I stayed in Adolphus Busch Hall for the Chamber Singers of the Harvard Collegium Musicum, who were very good, although not quite able to match the transcendent spirit of the Choral Fellows. Then, next door in Sanders Theater, T.H.U.D. (The Harvard University Drummers) provided a wonderfully creative virtuoso entertainment involving not only conventional percussion but cans, brooms, and trash cans. What made the event a huge success was its vital musicality as well as cleverness.

Over to the tiny Holden Chapel tucked away in Harvard Yard to hear Harvard sophomore Brad Balliett play a transcribed Bach solo cello suite on bassoon. His playing was superb, but the sound was invariably on the thick side; a modern bassoon does not sound like a cello of Bach’s time. On the other hand, a modern cello doesn’t sound like a period cello either -- both early wind and string instruments projected sound with greater clarity. After the concert, I asked Balliett if he had considered playing the piece on an early instrument, and he said it would be virtually impossible. He’s good enough that he should take up the challenge.

I ran over to the Harvard Science Center for 20 minutes of traditional music from various countries, then back to Holden Chapel for an eleven-piece flute ensemble. To make eleven flutes sound harmonious is a tough task, but it has to be accomplished to perfection to avoid the impression of dissonance. This group did not quite make it, despite passages of impressive bravura.

The afternoon’s only disappointment, Thirteen, performed in Memorial Church. This bunch of boorish spoiled kids were supposedly putting on a show of “improvised interdisciplinary performance art,” but they came across as witless as well as offensive. Their act was unbearably slow, and when they could come up with nothing better, they chose to desecrate the atmosphere of the church with speculation on whether “first-time priests ever get so nervous that they throw up” during a sermon, and requests for directions to the mens’ room. Pure trash.

The data>

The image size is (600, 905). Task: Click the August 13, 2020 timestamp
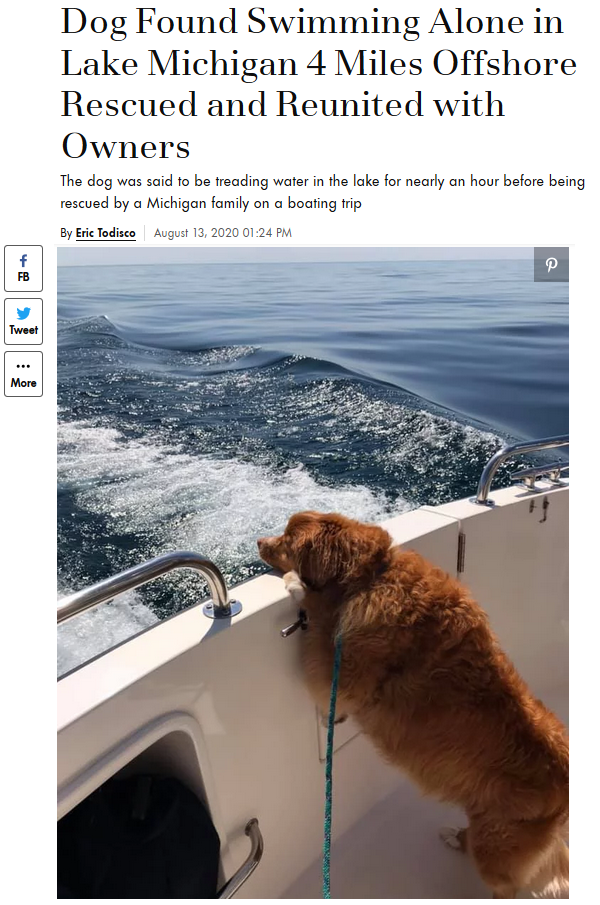click(x=223, y=233)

Prompt 1>
In the review of Harvard performances, which instrument did Brad Balliett use to play the transcribed Bach solo cello suite?
Prompt 2>
Continue the review of Harvard performances from its final sentence.
The lines are not needed for this exercise.

Answer space 1>
A bassoon.

Answer space 2>
I finished the afternoon hearing Harvard’s Din and Tonics, a male a capella group, in Harvard Yard in front of the John Harvard statue. Their performance was slick, although every year they seem to perform the same numbers such as their McDonalds take off “She is an angel in a polyester uniform,” and the Tom Lehrer transformation of “He is the Very Model of a Modern Major General,” laying out the table of elements.

“One half practices for several hours a day; the other half hasn’t touched their instrument in years,” announced Channing Yu in the courtyard of Lowell House, a Harvard residence the next day at 3 p.m. But it wasn’t unprepared instrumentalists that led to the failure of the performance of the 1812 Overture conducted by Yu to reach a climax when the firebrand used to explode gas-filled balloons was accidentally extinguished as the overture came to a close. The 1812 is an annual tradition at Lowell House, and with just an hour’s rehearsal and kazoos to replace absent instrumental voices, it was none too harmonious this year, at least on the first run. The lapse from the pyrotechnics department was perhaps merciful, however, because it prompted Yu to give the final measures a second attempt, and the result really was impressive, especially augmented by the sounding of Lowell’s massive Russian bells as well as the balloon effects.

What would the headhunters make of this event? Would they not find the strange sounds culminating in explosive noises puzzling? What strange tribe finds joy in this display? Was the setting of flame to balloons any less bizarre than the launching of Senior House’s flaming toilet roll? Not really. Both were events that established membership in a community, that promoted a sense of joy as well as belonging.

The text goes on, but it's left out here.